Starfield, as Bethesda announced earlier this month, will not be coming till 2023.
The statement the developers issued regarding Starfield, as well as Redfall, was that they wanted the community to have the "best, most polished version" at launch. Considering the big leap Starfield is to the developers and the propensity for bugs in the Creation Engine, the delay makes complete sense.
An earlier insider leak on the ResetEra forums, however, also mentioned that the game currently has too much content - rather than a lack thereof. We do not know the exact nature of the content this refers to. An educated guess would pin it on the one aspect where Starfield is trying to market itself as the next big thing: scale.
The question, therefore, is whether the game will have procedural generation to fill out the gaps in its professed scale.
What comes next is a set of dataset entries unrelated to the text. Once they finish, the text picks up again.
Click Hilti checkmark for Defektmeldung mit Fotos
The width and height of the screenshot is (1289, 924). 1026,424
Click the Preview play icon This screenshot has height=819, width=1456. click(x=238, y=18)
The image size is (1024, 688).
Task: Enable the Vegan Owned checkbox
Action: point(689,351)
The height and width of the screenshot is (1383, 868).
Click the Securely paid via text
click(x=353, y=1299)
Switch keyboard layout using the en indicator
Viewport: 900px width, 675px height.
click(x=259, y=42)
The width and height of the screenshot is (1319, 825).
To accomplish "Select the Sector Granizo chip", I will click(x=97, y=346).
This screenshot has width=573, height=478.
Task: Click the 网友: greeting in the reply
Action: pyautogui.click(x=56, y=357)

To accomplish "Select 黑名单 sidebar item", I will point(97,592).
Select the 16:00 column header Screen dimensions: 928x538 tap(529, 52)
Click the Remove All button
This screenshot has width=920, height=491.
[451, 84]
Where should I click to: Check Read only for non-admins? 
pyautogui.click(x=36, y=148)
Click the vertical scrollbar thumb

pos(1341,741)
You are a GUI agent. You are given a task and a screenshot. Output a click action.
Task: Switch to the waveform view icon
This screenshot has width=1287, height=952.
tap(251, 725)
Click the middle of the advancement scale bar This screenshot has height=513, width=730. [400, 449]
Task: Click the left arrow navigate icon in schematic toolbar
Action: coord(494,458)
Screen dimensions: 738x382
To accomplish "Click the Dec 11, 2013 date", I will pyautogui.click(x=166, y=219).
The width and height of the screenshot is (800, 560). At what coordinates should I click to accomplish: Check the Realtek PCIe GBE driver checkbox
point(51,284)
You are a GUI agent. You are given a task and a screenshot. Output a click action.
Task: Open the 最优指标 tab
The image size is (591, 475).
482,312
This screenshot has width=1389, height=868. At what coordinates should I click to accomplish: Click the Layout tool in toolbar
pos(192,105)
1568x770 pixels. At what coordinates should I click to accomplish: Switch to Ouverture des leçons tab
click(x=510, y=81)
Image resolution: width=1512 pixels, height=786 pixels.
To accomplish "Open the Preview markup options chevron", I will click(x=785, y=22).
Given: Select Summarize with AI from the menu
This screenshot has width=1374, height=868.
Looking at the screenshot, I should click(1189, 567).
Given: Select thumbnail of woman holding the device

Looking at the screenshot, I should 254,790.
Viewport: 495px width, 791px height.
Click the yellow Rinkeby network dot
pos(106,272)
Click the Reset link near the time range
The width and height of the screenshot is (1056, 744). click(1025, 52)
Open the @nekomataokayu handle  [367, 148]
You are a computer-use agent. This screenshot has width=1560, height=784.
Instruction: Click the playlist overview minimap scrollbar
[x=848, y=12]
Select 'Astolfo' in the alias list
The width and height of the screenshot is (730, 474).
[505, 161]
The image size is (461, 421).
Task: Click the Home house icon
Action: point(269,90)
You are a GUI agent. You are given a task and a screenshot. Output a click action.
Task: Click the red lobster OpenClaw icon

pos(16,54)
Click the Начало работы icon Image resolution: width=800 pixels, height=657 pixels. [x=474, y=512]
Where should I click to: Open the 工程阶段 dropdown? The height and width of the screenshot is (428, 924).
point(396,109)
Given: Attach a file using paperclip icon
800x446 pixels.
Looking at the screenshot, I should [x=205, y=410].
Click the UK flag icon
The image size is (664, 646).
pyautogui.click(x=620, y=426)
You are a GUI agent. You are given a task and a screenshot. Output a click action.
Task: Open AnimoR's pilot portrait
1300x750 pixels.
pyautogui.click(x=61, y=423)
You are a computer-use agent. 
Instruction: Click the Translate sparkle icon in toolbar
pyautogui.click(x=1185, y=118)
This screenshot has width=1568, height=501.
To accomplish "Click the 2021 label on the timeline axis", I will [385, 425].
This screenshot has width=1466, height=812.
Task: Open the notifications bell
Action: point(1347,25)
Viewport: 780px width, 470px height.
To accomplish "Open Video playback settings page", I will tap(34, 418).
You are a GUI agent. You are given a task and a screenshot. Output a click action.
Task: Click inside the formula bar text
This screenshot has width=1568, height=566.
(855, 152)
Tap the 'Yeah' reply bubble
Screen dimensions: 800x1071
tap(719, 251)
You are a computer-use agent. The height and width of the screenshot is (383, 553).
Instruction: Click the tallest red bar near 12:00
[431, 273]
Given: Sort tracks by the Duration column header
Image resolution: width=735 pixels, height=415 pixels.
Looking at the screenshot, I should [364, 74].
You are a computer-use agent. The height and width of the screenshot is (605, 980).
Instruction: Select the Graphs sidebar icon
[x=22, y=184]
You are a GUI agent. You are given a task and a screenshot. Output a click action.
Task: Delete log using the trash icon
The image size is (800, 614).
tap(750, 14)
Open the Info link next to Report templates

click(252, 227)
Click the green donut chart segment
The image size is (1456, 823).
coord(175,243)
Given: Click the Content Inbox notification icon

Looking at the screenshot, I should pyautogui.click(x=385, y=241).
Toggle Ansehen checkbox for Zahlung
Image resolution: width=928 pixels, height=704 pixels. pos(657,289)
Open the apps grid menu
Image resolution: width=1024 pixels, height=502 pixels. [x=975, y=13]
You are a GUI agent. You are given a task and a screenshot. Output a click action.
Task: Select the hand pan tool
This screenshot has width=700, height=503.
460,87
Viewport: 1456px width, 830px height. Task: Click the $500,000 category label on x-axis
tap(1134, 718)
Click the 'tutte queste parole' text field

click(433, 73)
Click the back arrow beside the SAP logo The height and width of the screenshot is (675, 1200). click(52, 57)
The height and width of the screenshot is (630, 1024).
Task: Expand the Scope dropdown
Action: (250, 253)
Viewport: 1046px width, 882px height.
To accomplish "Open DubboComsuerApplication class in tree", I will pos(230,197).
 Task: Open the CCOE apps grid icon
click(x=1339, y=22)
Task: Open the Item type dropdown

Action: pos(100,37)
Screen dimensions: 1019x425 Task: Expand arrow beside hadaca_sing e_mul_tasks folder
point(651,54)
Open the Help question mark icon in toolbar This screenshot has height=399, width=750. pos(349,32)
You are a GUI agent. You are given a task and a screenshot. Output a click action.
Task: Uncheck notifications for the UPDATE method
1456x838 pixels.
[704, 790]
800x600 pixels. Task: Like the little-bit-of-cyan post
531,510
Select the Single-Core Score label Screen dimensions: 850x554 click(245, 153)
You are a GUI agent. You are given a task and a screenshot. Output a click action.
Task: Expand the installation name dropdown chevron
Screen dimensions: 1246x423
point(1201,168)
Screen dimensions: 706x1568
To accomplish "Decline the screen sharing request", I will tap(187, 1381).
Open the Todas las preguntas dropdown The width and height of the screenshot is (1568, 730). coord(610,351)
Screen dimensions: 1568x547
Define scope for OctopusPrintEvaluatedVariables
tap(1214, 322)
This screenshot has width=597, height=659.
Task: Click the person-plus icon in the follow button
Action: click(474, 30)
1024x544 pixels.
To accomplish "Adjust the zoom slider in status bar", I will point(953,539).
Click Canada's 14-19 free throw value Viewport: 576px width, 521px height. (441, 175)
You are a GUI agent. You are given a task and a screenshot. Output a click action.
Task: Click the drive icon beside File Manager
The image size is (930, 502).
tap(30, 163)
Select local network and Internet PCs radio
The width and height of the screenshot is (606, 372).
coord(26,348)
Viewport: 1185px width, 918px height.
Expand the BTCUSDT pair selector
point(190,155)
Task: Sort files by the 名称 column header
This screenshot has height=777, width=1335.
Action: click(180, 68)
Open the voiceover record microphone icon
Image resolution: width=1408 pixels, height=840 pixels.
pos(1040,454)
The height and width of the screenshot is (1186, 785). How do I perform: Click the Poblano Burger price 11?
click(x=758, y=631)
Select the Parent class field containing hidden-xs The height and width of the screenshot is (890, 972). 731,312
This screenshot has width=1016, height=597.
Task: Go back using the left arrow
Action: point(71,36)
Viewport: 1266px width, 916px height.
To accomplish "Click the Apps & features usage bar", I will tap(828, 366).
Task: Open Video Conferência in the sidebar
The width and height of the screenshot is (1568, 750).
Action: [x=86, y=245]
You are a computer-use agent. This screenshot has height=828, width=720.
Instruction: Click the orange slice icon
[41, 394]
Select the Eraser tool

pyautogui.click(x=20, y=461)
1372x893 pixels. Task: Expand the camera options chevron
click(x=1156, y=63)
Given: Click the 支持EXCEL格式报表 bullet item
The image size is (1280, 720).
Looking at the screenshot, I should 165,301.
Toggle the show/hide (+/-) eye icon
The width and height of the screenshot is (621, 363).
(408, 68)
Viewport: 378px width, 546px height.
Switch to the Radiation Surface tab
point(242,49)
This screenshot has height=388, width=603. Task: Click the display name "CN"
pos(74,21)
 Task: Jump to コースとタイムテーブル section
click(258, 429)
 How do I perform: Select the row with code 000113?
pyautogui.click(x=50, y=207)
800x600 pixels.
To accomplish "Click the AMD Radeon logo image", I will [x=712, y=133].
Procedural Generation (procgen) is best understood as a way to automate the creation of in-game content - be it the enemy inventories, or the map itself - through an engine-level algorithm. Games with survival and roguelite elements tend to do this the most - like Noita, or Minecraft, the golden standard for procgen.
In Minecraft, the procedural genration to fill out the landmass is done when the world is created, where the topography is determined. The game then fills out the gaps on-the-fly with more details as the player explores the map.
Bethesda's brush with procedural generation lies at the very doorstep of their RPG journey. The first two entries in the Elder Scrolls franchise, Arena, and Daggerfall, use procgen to fill out their world.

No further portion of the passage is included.